**Assigned task**
Every line below needs to be reproduced exactly.

======

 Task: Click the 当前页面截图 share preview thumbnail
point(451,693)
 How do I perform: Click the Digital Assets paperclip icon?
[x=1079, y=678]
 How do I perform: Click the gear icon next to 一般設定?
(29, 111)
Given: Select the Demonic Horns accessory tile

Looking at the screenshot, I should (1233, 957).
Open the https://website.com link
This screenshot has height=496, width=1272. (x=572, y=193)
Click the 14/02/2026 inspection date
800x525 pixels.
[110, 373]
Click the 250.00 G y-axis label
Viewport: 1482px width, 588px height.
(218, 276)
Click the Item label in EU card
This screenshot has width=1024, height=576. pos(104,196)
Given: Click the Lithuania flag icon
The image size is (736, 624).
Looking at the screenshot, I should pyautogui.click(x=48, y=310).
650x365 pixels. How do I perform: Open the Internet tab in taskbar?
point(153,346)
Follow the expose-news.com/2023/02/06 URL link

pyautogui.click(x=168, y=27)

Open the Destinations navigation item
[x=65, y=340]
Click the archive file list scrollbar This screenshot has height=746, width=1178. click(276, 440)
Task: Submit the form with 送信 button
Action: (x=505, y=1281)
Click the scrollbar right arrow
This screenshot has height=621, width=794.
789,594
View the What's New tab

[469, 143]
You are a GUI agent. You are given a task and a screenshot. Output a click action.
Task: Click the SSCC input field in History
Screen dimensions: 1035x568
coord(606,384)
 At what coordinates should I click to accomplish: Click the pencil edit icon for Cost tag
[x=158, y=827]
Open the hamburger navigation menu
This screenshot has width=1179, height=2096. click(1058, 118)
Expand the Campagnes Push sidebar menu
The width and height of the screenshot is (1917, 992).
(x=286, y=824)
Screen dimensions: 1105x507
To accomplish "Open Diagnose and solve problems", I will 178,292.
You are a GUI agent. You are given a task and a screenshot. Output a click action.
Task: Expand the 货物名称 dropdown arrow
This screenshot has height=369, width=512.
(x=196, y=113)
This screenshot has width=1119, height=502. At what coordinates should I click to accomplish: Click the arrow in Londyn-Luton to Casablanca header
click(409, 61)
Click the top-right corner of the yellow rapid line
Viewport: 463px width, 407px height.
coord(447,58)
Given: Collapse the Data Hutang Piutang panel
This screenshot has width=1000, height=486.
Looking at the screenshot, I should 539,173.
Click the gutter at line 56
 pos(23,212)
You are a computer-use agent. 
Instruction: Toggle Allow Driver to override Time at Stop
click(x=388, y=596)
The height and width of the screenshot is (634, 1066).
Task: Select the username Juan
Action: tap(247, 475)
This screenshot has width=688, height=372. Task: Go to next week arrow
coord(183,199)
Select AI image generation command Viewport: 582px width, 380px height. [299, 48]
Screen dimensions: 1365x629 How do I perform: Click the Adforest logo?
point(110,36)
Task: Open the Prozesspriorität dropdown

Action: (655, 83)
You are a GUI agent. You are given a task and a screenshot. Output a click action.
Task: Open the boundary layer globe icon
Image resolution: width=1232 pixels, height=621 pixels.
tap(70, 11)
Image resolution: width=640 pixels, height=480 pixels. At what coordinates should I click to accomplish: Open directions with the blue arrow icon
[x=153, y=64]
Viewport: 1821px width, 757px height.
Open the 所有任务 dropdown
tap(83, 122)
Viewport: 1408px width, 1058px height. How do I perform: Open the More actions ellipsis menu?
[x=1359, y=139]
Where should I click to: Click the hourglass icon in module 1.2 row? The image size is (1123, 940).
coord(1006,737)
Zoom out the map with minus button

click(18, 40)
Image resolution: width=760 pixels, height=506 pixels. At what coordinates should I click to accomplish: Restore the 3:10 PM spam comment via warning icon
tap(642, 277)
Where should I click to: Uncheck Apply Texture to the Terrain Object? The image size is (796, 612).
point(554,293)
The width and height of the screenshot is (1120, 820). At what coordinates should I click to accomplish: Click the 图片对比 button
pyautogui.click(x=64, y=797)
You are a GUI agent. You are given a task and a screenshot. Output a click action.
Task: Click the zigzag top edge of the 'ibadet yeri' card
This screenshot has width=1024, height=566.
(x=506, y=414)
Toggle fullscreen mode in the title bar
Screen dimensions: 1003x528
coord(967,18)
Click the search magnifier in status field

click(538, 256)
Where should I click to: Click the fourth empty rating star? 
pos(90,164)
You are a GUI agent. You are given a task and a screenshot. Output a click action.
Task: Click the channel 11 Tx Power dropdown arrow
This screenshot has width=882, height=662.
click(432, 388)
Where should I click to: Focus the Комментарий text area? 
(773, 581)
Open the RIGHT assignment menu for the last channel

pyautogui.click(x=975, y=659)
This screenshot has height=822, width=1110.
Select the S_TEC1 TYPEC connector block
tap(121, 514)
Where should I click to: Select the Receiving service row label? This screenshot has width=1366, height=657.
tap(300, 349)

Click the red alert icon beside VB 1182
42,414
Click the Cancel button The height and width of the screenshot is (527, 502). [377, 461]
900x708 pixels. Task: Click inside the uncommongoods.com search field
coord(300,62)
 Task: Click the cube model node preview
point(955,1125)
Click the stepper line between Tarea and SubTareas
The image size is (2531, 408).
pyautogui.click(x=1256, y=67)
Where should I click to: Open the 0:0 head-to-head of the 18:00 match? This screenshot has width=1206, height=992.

======

**Your response**
 Task: Click the 当前页面截图 share preview thumbnail
point(451,693)
 How do I perform: Click the Digital Assets paperclip icon?
[x=1079, y=678]
 How do I perform: Click the gear icon next to 一般設定?
(29, 111)
Given: Select the Demonic Horns accessory tile

Looking at the screenshot, I should (1233, 957).
Open the https://website.com link
This screenshot has height=496, width=1272. (x=572, y=193)
Click the 14/02/2026 inspection date
800x525 pixels.
[110, 373]
Click the 250.00 G y-axis label
Viewport: 1482px width, 588px height.
(218, 276)
Click the Item label in EU card
This screenshot has width=1024, height=576. pos(104,196)
Given: Click the Lithuania flag icon
The image size is (736, 624).
Looking at the screenshot, I should pyautogui.click(x=48, y=310).
650x365 pixels. How do I perform: Open the Internet tab in taskbar?
point(153,346)
Follow the expose-news.com/2023/02/06 URL link

pyautogui.click(x=168, y=27)

Open the Destinations navigation item
[x=65, y=340]
Click the archive file list scrollbar This screenshot has height=746, width=1178. click(276, 440)
Task: Submit the form with 送信 button
Action: (x=505, y=1281)
Click the scrollbar right arrow
This screenshot has height=621, width=794.
789,594
View the What's New tab

[469, 143]
You are a GUI agent. You are given a task and a screenshot. Output a click action.
Task: Click the SSCC input field in History
Screen dimensions: 1035x568
coord(606,384)
 At what coordinates should I click to accomplish: Click the pencil edit icon for Cost tag
[x=158, y=827]
Open the hamburger navigation menu
This screenshot has width=1179, height=2096. click(1058, 118)
Expand the Campagnes Push sidebar menu
The width and height of the screenshot is (1917, 992).
(x=286, y=824)
Screen dimensions: 1105x507
To accomplish "Open Diagnose and solve problems", I will 178,292.
You are a GUI agent. You are given a task and a screenshot. Output a click action.
Task: Expand the 货物名称 dropdown arrow
This screenshot has height=369, width=512.
(x=196, y=113)
This screenshot has width=1119, height=502. At what coordinates should I click to accomplish: Click the arrow in Londyn-Luton to Casablanca header
click(409, 61)
Click the top-right corner of the yellow rapid line
Viewport: 463px width, 407px height.
coord(447,58)
Given: Collapse the Data Hutang Piutang panel
This screenshot has width=1000, height=486.
Looking at the screenshot, I should 539,173.
Click the gutter at line 56
 pos(23,212)
You are a computer-use agent. 
Instruction: Toggle Allow Driver to override Time at Stop
click(x=388, y=596)
The height and width of the screenshot is (634, 1066).
Task: Select the username Juan
Action: tap(247, 475)
This screenshot has width=688, height=372. Task: Go to next week arrow
coord(183,199)
Select AI image generation command Viewport: 582px width, 380px height. [299, 48]
Screen dimensions: 1365x629 How do I perform: Click the Adforest logo?
point(110,36)
Task: Open the Prozesspriorität dropdown

Action: (655, 83)
You are a GUI agent. You are given a task and a screenshot. Output a click action.
Task: Open the boundary layer globe icon
Image resolution: width=1232 pixels, height=621 pixels.
tap(70, 11)
Image resolution: width=640 pixels, height=480 pixels. At what coordinates should I click to accomplish: Open directions with the blue arrow icon
[x=153, y=64]
Viewport: 1821px width, 757px height.
Open the 所有任务 dropdown
tap(83, 122)
Viewport: 1408px width, 1058px height. How do I perform: Open the More actions ellipsis menu?
[x=1359, y=139]
Where should I click to: Click the hourglass icon in module 1.2 row? The image size is (1123, 940).
coord(1006,737)
Zoom out the map with minus button

click(18, 40)
Image resolution: width=760 pixels, height=506 pixels. At what coordinates should I click to accomplish: Restore the 3:10 PM spam comment via warning icon
tap(642, 277)
Where should I click to: Uncheck Apply Texture to the Terrain Object? The image size is (796, 612).
point(554,293)
The width and height of the screenshot is (1120, 820). At what coordinates should I click to accomplish: Click the 图片对比 button
pyautogui.click(x=64, y=797)
You are a GUI agent. You are given a task and a screenshot. Output a click action.
Task: Click the zigzag top edge of the 'ibadet yeri' card
This screenshot has width=1024, height=566.
(x=506, y=414)
Toggle fullscreen mode in the title bar
Screen dimensions: 1003x528
coord(967,18)
Click the search magnifier in status field

click(538, 256)
Where should I click to: Click the fourth empty rating star? 
pos(90,164)
You are a GUI agent. You are given a task and a screenshot. Output a click action.
Task: Click the channel 11 Tx Power dropdown arrow
This screenshot has width=882, height=662.
click(432, 388)
Where should I click to: Focus the Комментарий text area? 
(773, 581)
Open the RIGHT assignment menu for the last channel

pyautogui.click(x=975, y=659)
This screenshot has height=822, width=1110.
Select the S_TEC1 TYPEC connector block
tap(121, 514)
Where should I click to: Select the Receiving service row label? This screenshot has width=1366, height=657.
tap(300, 349)

Click the red alert icon beside VB 1182
42,414
Click the Cancel button The height and width of the screenshot is (527, 502). [377, 461]
900x708 pixels. Task: Click inside the uncommongoods.com search field
coord(300,62)
 Task: Click the cube model node preview
point(955,1125)
Click the stepper line between Tarea and SubTareas
The image size is (2531, 408).
pyautogui.click(x=1256, y=67)
Where should I click to: Open the 0:0 head-to-head of the 18:00 match? This screenshot has width=1206, height=992.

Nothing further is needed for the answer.